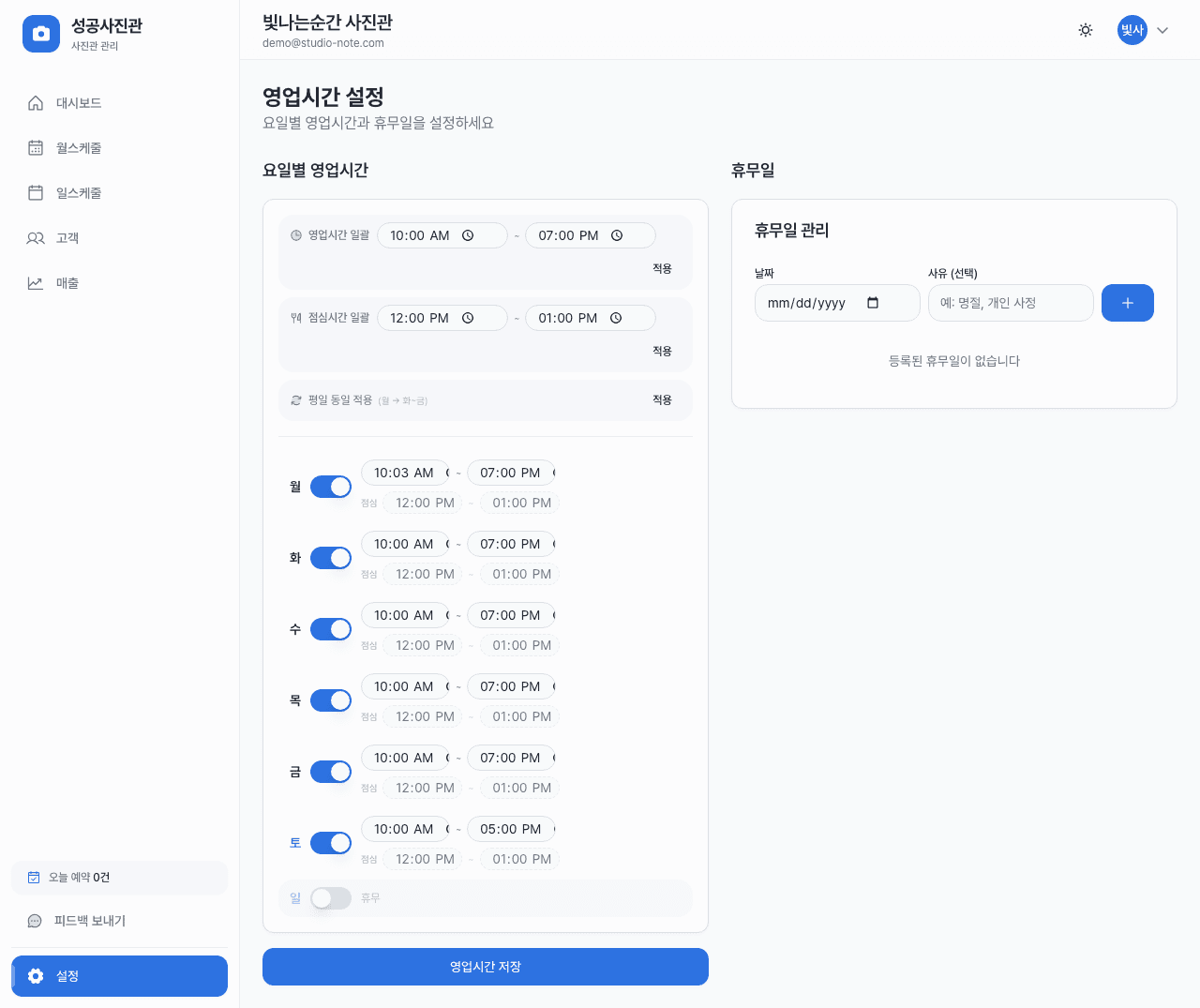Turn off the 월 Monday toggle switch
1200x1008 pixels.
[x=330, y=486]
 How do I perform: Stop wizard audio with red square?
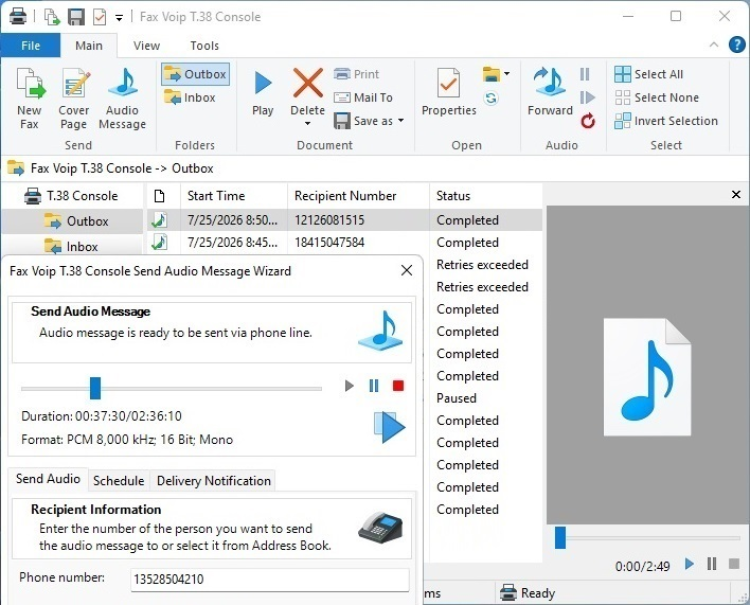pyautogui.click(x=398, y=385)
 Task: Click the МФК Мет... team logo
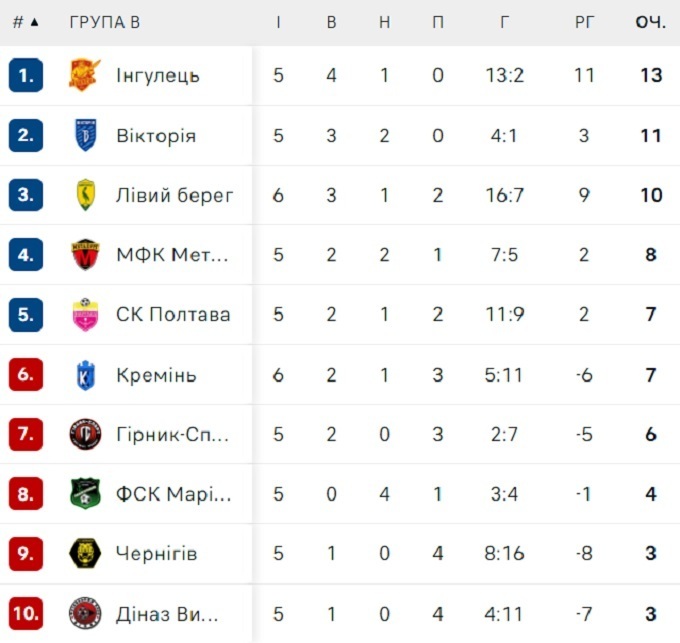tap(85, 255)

____________

→ **WHAT THIS TASK INVOLVES**
Each line from the one containing "How do I perform: Stop" through the last line above should be retyped exactly, and no other line. Any picture is to be left out.

→ **FINAL ANSWER**
 How do I perform: Stop wizard audio with red square?
pyautogui.click(x=398, y=385)
 Task: Click the МФК Мет... team logo
tap(85, 255)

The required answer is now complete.